AFP picked out three key things from the match which also saw Wales post a national record 12th successive win:
Liam Williams said he and his Welsh teammates always knew they were a great side but if there was one player that stood out in both halves it was the full-back. With Leigh Halfpenny missing due to concussion Williams stepped up both in defence and attack, which more than made up for him not being able to kick at goal, a weapon that Halfpenny has in his locker.
The Saracens flyer was Wales’ most effective attacker in the first half but his coolness under the high ball that England had used to unnerve the Irish and then the French, made a decisive difference. It made their opponents look one dimensional in attack, two weeks after easily notching up 44 points against France.
The 27-year-old went close to a deserved try in the dying minutes – Jack Nowell’s excellent tackle denying him – and then a wonderful up and under which he also out-jumped the England defender and caught himself summed up a stupendous performance. With Halfpenny due to make his long-awaited comeback from concussion issues on Sunday it could be a very tough call for Gatland ahead of the Scotland game in a fortnight’s time.
Manu Tuilagi showed in one flash in the second-half what might have been as he cut a swathe through the Welsh defence only to be brought to ground. However, there was too little of that sort of bulldozing incisive running from the Leicester star, who found himself rarely with the ball in hand.
The 27-year-old may have had his head turned and focus distracted by the headlines during the week of a lucrative end of season move to big spenders Racing 92. He will need to refocus for the next clash with Italy – and also direct some of the fire he showed in grabbing Liam Williams round the throat into more productive ways on the pitch.
Scars of the past haunt England
The assured displays of the first two games made it look like England were back in the pomp of Eddie Jones’s first couple of years in charge but this display showed that the mental scars of last year’s poor series of results remain. Reasonably comfortable at half-time as their 10-3 lead gave them a good enough base to push on.

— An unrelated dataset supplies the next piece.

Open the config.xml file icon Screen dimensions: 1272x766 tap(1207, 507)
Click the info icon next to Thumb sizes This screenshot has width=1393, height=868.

However, as Wales upped their performance so doubts crept into England with prop Kyle Sinckler’s dubious temperament cracking and having been a ferocious tackler in the first-half his sudden descent into niggly fouls sounded the alarms. Perhaps nothing symbolised this more than their captain and previously indomitable Owen Farrell kicking straight into touch. Maybe, fortunately, they have Italy next up although another tough test might have suited them better to see if they could weather the mental doubts that must have crept back in.